Ferlito has been helping international manufacturers of poultry equipment to establish projects with farm equipment and hatcheries across Asia for the past 13 years.
Apart from a rise in the cost of production – such as chicken feed – during the pandemic, the weakening of the ringgit and the hike in shipping fees have also cut into producers’ profit margins.
Producers have also faced a shortage of foreign workers and supply chain disruptions during the pandemic, both of which have resulted in hikes in the retail price of chickens.

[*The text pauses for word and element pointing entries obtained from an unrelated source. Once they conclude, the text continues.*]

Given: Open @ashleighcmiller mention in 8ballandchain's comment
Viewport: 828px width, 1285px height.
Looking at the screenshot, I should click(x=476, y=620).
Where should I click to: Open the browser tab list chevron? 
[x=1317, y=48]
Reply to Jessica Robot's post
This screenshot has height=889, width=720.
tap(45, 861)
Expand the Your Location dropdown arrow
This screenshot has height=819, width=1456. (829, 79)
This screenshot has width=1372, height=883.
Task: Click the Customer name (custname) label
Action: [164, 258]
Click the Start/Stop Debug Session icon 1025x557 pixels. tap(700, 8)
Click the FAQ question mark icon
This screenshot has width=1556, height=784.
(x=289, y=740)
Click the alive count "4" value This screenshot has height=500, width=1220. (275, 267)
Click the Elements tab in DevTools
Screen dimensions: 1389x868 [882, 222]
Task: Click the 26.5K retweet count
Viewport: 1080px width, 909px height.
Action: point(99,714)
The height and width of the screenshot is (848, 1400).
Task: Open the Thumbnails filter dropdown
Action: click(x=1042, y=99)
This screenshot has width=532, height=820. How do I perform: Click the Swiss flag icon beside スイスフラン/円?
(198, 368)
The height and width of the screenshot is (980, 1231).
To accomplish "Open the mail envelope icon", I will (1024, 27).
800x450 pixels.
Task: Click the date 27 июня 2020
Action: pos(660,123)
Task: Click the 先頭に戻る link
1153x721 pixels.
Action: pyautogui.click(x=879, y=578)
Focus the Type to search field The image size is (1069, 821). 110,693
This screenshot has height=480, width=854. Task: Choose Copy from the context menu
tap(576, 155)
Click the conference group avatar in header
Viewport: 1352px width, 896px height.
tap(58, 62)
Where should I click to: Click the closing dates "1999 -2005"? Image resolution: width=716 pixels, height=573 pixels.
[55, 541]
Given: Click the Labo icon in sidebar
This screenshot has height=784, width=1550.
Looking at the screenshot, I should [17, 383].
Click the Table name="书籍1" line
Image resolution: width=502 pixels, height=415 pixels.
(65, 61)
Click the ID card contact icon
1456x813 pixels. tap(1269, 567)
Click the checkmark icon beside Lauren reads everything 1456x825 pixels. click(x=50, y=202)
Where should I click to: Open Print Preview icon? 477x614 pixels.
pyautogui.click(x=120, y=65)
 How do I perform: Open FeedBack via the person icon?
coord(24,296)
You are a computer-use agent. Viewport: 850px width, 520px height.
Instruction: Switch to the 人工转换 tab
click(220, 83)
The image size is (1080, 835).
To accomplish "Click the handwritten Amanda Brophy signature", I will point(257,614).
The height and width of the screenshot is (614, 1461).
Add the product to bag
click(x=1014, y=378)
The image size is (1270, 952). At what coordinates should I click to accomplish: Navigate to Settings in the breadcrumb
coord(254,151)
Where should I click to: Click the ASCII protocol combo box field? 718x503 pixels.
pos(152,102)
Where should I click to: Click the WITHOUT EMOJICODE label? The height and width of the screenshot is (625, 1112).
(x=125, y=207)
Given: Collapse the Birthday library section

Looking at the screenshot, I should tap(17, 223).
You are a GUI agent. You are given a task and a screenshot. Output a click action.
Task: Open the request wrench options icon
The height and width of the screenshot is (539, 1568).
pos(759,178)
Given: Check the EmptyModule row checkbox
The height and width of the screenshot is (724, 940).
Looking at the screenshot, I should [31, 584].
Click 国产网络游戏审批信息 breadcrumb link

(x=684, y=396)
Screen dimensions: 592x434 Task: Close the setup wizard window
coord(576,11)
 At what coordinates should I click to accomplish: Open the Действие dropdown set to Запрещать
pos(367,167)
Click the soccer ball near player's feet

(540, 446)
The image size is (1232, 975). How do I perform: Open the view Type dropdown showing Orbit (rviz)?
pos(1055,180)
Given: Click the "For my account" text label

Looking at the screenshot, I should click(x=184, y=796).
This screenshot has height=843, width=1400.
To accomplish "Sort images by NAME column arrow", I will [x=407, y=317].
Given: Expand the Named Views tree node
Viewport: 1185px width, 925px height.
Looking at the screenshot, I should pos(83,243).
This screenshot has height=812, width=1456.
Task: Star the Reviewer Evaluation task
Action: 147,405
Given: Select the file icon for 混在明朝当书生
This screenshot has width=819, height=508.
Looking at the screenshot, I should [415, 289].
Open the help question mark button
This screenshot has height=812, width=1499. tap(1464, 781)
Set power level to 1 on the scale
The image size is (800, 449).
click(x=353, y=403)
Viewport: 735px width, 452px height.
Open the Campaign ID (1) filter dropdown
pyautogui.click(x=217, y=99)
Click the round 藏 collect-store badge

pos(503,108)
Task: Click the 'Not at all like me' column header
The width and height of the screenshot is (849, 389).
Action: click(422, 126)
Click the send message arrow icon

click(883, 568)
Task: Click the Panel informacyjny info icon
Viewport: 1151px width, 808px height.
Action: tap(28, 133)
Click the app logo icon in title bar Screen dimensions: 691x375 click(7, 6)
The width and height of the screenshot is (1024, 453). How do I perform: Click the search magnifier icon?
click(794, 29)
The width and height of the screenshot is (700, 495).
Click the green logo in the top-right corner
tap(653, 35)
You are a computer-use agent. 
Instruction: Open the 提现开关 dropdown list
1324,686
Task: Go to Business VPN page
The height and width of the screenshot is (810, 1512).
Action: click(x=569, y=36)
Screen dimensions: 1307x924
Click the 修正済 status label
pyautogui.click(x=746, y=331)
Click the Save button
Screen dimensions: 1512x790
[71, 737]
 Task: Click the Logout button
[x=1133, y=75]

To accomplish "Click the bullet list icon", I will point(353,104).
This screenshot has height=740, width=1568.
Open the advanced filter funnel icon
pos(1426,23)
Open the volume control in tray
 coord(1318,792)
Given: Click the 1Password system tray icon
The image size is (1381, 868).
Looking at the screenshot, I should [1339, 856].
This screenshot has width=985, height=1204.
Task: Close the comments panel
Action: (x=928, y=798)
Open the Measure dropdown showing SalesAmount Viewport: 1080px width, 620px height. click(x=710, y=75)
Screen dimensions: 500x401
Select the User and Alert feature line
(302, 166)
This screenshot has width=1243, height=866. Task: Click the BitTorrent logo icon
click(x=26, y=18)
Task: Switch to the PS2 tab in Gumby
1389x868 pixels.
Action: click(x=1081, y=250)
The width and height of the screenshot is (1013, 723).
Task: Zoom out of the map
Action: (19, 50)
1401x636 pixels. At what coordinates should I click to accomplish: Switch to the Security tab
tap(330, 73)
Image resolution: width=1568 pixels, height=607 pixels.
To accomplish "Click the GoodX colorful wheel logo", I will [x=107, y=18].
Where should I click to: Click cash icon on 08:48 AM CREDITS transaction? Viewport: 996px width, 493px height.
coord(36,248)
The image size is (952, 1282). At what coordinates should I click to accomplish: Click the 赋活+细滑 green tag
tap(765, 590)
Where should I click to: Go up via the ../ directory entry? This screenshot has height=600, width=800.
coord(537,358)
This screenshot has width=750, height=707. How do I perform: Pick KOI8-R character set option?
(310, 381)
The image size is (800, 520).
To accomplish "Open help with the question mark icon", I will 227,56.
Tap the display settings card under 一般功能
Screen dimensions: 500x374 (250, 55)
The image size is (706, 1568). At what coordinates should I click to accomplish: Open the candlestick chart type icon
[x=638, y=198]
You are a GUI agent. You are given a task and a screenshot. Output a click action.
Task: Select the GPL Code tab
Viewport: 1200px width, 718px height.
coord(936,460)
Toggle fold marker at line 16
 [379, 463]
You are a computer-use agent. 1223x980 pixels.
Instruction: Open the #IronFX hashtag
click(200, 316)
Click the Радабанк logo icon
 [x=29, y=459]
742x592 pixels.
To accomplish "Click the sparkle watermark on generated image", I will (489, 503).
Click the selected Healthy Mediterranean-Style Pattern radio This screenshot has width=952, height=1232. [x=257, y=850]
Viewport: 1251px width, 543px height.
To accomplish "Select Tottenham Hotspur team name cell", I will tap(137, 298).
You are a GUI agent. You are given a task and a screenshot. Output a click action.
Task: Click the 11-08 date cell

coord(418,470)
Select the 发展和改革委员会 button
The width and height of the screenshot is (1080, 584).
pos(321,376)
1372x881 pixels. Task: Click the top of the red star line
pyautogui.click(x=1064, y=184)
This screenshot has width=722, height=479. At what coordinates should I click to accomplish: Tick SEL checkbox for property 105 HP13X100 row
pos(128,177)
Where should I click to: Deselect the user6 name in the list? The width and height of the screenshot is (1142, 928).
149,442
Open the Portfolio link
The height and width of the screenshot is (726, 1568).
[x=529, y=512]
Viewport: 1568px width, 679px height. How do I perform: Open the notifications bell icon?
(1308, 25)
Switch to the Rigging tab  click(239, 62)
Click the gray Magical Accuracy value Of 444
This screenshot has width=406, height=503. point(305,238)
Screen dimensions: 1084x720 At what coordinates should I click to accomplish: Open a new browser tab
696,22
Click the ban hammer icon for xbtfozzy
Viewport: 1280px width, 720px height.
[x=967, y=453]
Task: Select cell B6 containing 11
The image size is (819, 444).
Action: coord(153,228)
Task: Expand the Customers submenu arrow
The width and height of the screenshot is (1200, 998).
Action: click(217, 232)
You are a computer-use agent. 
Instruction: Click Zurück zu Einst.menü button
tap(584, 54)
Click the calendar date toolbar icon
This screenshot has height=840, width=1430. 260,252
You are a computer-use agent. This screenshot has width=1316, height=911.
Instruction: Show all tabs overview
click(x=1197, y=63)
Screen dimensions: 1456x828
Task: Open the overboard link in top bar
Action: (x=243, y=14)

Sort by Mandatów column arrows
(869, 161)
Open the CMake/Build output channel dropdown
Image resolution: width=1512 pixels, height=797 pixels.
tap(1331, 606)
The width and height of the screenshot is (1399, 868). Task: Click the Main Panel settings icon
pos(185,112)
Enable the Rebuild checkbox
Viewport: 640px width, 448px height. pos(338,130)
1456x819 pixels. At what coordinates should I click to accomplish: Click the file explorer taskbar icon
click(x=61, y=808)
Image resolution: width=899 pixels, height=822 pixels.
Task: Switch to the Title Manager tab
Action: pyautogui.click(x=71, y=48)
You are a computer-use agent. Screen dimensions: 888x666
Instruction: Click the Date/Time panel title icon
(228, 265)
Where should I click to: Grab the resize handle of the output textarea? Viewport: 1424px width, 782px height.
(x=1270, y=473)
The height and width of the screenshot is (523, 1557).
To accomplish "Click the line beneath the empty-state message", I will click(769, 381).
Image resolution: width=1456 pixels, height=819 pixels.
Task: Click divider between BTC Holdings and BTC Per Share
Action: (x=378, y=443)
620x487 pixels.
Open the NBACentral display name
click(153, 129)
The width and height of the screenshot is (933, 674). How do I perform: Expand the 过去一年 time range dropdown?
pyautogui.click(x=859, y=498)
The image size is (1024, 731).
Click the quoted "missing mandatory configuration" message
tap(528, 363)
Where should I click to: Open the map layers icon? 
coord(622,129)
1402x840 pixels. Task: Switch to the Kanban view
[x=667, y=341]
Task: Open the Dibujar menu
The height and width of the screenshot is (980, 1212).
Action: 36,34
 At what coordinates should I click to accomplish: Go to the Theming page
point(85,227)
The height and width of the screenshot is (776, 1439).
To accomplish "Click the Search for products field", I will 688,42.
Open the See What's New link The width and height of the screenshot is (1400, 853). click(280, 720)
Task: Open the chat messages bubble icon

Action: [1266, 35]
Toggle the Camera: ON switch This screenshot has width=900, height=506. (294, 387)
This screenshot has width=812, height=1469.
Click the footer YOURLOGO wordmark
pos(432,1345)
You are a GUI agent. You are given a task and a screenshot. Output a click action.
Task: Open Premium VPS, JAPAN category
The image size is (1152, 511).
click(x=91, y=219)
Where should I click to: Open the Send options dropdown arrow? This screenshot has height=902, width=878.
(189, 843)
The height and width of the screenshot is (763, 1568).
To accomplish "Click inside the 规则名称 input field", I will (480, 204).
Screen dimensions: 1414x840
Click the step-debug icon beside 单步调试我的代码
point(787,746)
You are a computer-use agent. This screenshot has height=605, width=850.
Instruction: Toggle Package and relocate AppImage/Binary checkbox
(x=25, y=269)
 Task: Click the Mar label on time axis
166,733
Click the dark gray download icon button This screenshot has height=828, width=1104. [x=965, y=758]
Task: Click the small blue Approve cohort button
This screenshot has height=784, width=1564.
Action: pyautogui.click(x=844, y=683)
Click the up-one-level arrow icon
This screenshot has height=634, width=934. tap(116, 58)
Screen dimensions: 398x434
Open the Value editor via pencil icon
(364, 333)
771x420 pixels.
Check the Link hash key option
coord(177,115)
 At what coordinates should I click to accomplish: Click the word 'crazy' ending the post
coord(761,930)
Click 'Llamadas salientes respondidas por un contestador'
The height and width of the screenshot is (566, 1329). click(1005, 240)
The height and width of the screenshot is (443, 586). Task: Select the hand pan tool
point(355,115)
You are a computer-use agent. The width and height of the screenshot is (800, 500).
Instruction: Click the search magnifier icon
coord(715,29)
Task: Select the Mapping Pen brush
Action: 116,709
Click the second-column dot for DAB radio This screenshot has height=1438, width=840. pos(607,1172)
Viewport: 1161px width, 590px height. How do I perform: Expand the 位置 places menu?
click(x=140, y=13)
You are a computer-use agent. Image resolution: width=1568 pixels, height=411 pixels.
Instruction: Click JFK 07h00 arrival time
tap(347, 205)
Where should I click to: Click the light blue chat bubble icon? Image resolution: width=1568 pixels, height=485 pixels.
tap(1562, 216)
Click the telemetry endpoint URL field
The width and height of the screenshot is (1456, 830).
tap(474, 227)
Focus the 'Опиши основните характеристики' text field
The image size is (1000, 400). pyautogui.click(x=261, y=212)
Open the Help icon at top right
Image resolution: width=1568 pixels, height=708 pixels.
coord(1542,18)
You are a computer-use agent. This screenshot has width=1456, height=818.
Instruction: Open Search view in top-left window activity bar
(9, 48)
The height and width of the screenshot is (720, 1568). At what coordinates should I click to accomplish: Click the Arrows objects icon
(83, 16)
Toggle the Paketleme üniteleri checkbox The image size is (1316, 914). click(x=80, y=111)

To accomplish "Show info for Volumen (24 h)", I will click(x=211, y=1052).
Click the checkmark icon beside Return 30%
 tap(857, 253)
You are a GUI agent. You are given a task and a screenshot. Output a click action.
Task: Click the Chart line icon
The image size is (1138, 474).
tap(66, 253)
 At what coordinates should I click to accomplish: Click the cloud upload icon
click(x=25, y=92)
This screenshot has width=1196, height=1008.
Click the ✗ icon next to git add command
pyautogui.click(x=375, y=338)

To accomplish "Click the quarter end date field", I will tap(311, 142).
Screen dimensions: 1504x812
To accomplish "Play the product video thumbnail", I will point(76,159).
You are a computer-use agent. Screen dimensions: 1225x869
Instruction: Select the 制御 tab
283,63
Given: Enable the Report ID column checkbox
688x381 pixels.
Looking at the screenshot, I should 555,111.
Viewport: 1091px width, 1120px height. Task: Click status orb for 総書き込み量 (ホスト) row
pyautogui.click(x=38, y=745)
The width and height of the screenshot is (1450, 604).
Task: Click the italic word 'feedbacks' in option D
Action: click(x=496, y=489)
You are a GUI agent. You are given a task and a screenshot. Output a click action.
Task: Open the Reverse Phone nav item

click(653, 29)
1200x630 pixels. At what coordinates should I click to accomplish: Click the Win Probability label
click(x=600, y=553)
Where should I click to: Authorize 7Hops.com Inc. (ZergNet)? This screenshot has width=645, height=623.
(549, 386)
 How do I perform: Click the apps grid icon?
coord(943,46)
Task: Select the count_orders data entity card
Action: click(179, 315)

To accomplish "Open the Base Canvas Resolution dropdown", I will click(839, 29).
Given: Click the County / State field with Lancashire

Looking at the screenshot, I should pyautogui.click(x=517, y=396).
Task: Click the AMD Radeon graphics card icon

Such issues have caused similar shortages across the globe, with the United States seeing a surge in chicken prices of more than 25% and customers in Australia and Taiwan having to queue for eggs.
A poultry farmer who declined to be named pointed out that the global increase in logistics costs has prevented cheap imports.
He added that the high price of palm oil, which is used in chicken feed, had also resulted in an increase in chicken prices.
“Many poultry farmers across the nation are inactive because they are losing money due to the ceiling prices which have been set while their costs are high,” he said. “So the government’s move won’t necessarily increase supply.”
“The most important thing the government must realise is there is global inflation. Just let the market determine the price.
“If the government wants to set a ceiling price, it has to be reasonable. It can’t be to the point that poultry farmers lose money and go out of business.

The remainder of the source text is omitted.